Jennifer Cutting in costume as Curly Toes, playing an accordion.
Curly Toes, played by Jennifer Cutting. Photo by Carl Fleischhauer.

FATHER CHRISTMAS:
Yes, yes, but you can’t cure a man who’s been DEAD for five minutes!

DOCTOR:
I can cure him if he’s been dead for five OCIO Windows updates! [18]
Will you join me on my rounds?

FATHER CHRISTMAS:
Yes.

[Doctor and Father Christmas walk around and around the body, while Curly Toes plays comical marching music on the accordion. Doctor eventually turns around and collides with Father Christmas.  When they disentangle themselves, she returns to her bag.]

DOCTOR:
His skin is a sickly shade of green
I may have seen it on my TV screen!

FATHER CHRISTMAS:
So what can you do for him?

[Doctor gestures to her bag, which is a Trader Joe thermal bag with a sign on it saying
“HUMAN ORGAN FOR TRANSPLANT.”]

DOCTOR:
You can get anything at Trader Joe’s these days!

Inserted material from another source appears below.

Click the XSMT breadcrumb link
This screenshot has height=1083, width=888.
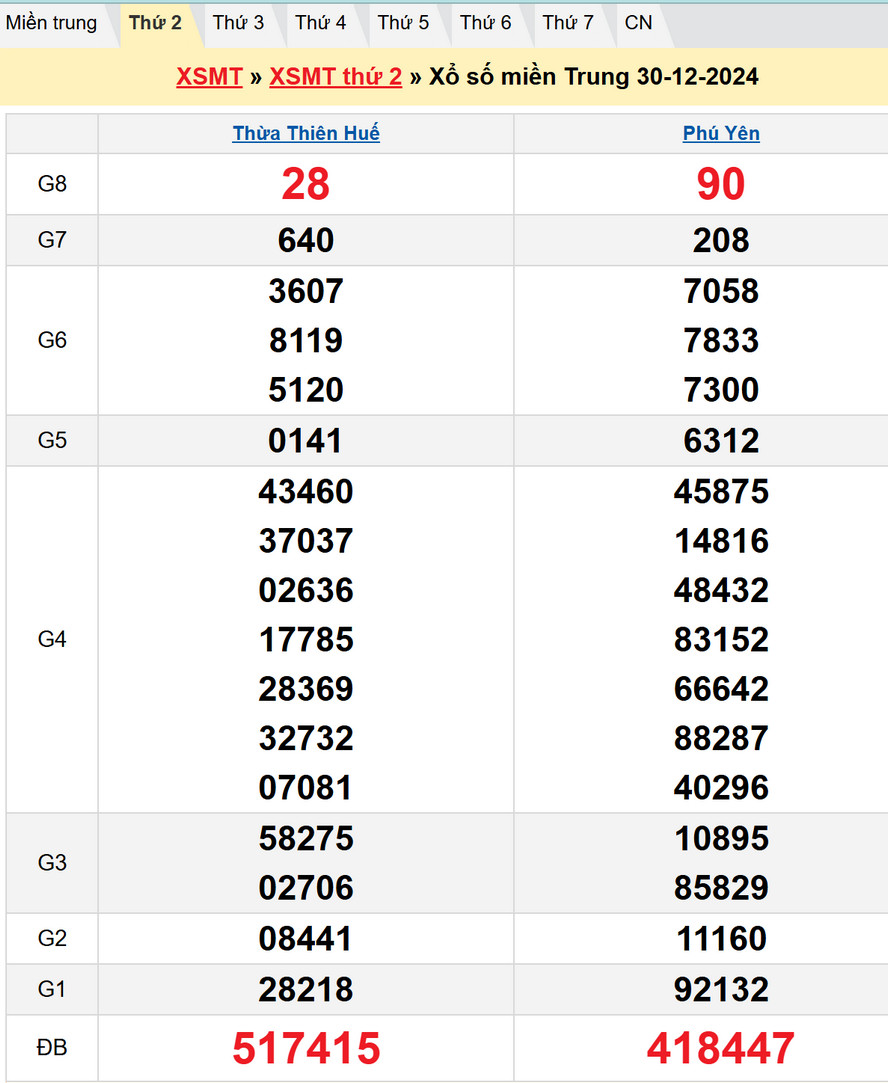click(209, 77)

Let’s see, I have lotions and potions, poisons, and pills
Some that cure, and some that give thrills!
[Produces a switch and cable from bag]
I have a switch and a USB cable
That will make a corpse jump off the table!!

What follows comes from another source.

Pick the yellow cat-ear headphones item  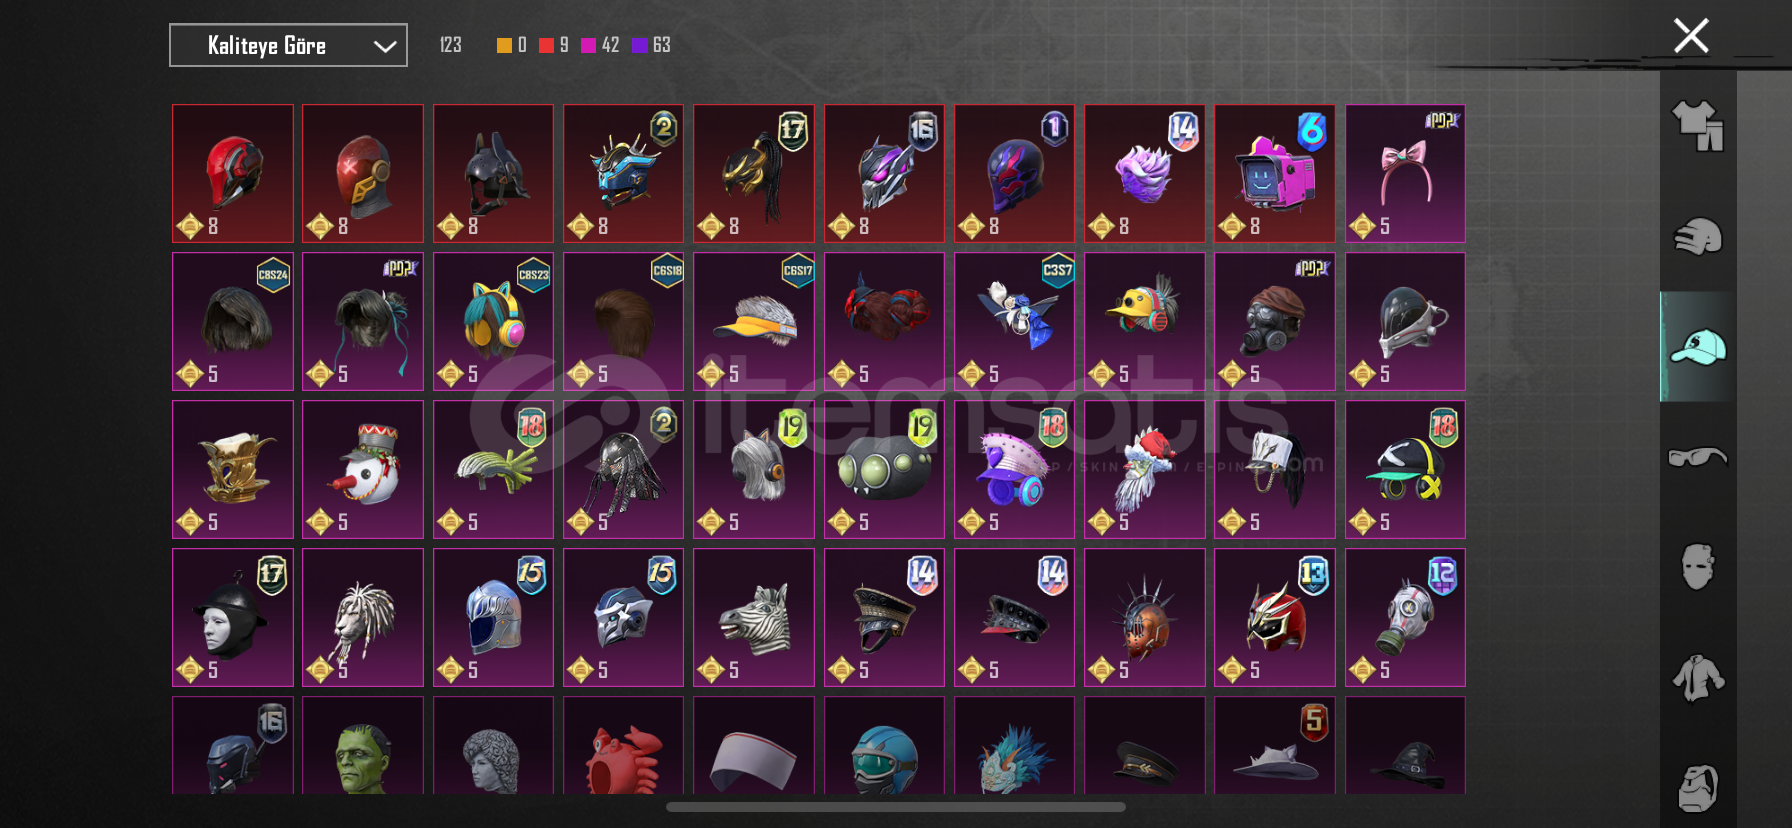click(493, 322)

[Jefferson attaches cable to a USB port protruding from the monster’s sleeve. Father Christmas attaches the other end to the Doctor’s switchplate]

DOCTOR:
Now, if’n you are not quite slain…(throws the switch) [19]
Rise Up, monster, to innovate again!

Theadocia Austen holding a large electrical switch and wearing goggles.
Dr. B., portrayed by Theadocia Austen, in full Mad Scientist mode. Photo by Carl Fleischhauer.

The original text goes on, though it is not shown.